Walkers Global doesn’t offer English or U.S. legal services, but the 400-lawyer international offshore law firm with roots in Grand Cayman, counts companies from those countries as its clients, including Blackstone, The Carlyle Group, Merrill Lynch and others.

This month, it announced two expansions: Opening an office in Bermuda; and the launch of Walker Professional Services, which will provide companies in Cayman with a registered office, registered agents, corporate secretarial services and other services. It hopes to launch Walker Professional Services by mid-June, marking its re-entrance to what it calls “the corporate and fiduciary services business,” after selling a similar business in 2012.

Founded as WS Walker and Company in 1964 in Grand Cayman, it rebranded as Walkers in 1999 and opened its first international office in London. In 2002, it opened in the British Virgin Islands, followed by Hong Kong in 2003, Dubai in 2005, Jersey in 2006, Singapore in 2009 and Dublin in 2010.

Now, it hopes to gain permission from the relevant authorities by the end of the year to open an eighth office in Bermuda. The lawyers there mainly will be involved in aviation finance, corporate fund formation and multidistrict insolvency litigation, according to John Rogers, Walkers’ managing partner, who added that many of the firms clients listed on the Hong Kong Stock Exchange have connections to Bermuda.

In an interview, Ingrid Pierce, global managing partner, and Rogers, who is also managing partner of the Singapore office, answered questions about their firm and what prompted the recent moves. Below is a transcript that has been edited for relevancy and brevity.

Big Law Business: Walkers describes itself as the first major international firm to enter Bermuda. What’s are your plans there?

Rogers: It’s fairly early days in terms of the physical location. We have secured a local Bermuda lawyer and we hope we will be open by the end of the year. We certainly intend to recruit locally and we’ve had discussions with lawyers in Bermuda. It’s an ongoing process to get to the opening date. We have deliberately decided to go with a greenfield process — we’re not merging with anyone. Our Irish project was a very similar approach.

Big Law Business: This sounds like an interesting niche?

Rogers: If we look at the major drivers of international multijurisidictional work, it’s going to be mainly English law and New York law. We don’t do either of those. We get a lot of referral work from other law firms and we see them almost like clients.

Big Law Business: Walkers was founded in 1964 in Grand Cayman, why are you only now opening in Bermuda?

Rogers: Our client demand has been there for a long time, but there was a change in government two years ago and we paid a visit and found an ‘open for business’ sentiment.

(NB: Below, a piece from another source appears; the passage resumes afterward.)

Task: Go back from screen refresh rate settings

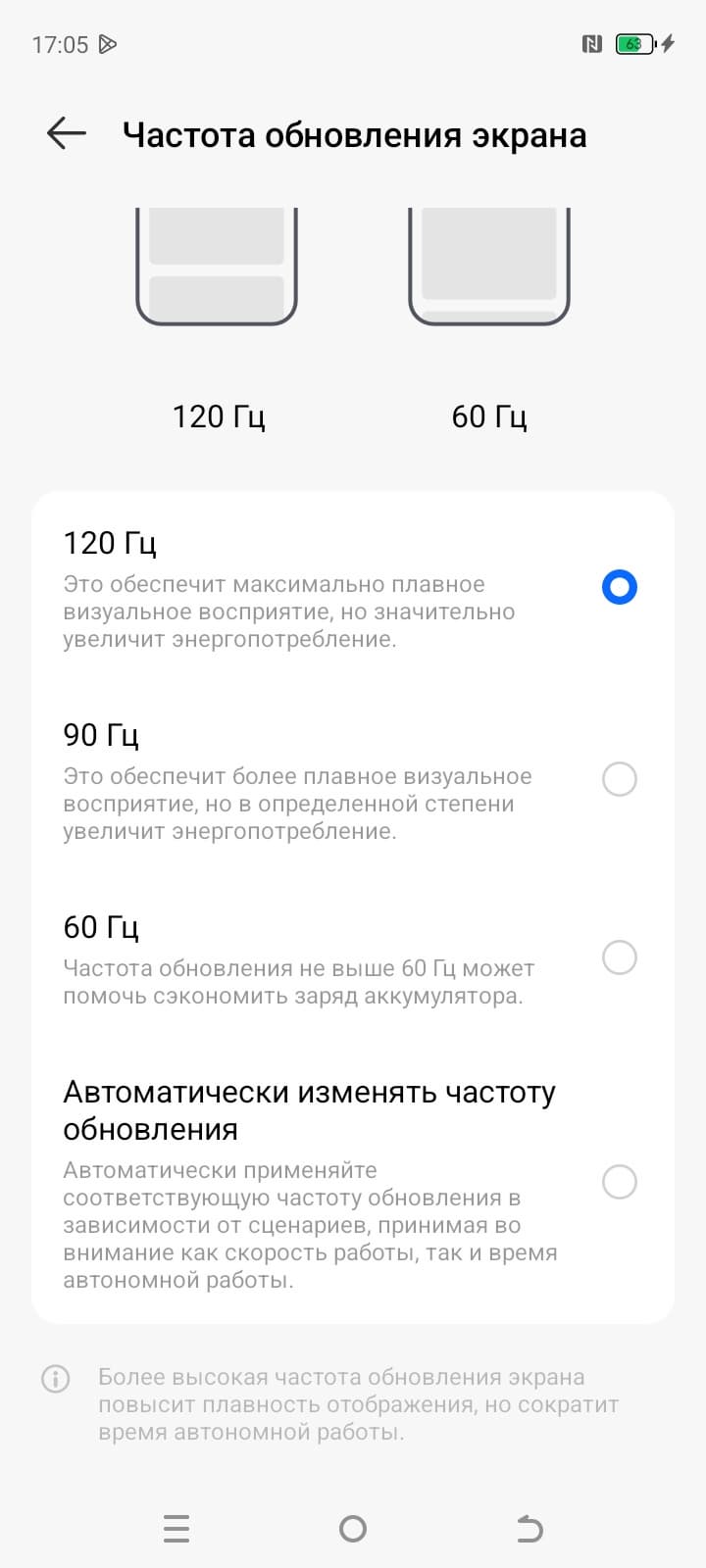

We feel that it’s a good time to be investing in Bermuda.

Big Law Business: Bermuda is often cited as a haven for multinational companies seeking to capitalize on U.S. tax loopholes. Is this expansion tied to that?

Pierce: No. Bermuda is a key domicile for many international businesses providing legitimate, tax neutral solutions to the global financial services sector. Our expansion into Bermuda is consistent with our strategy of offering the laws of international financial centres.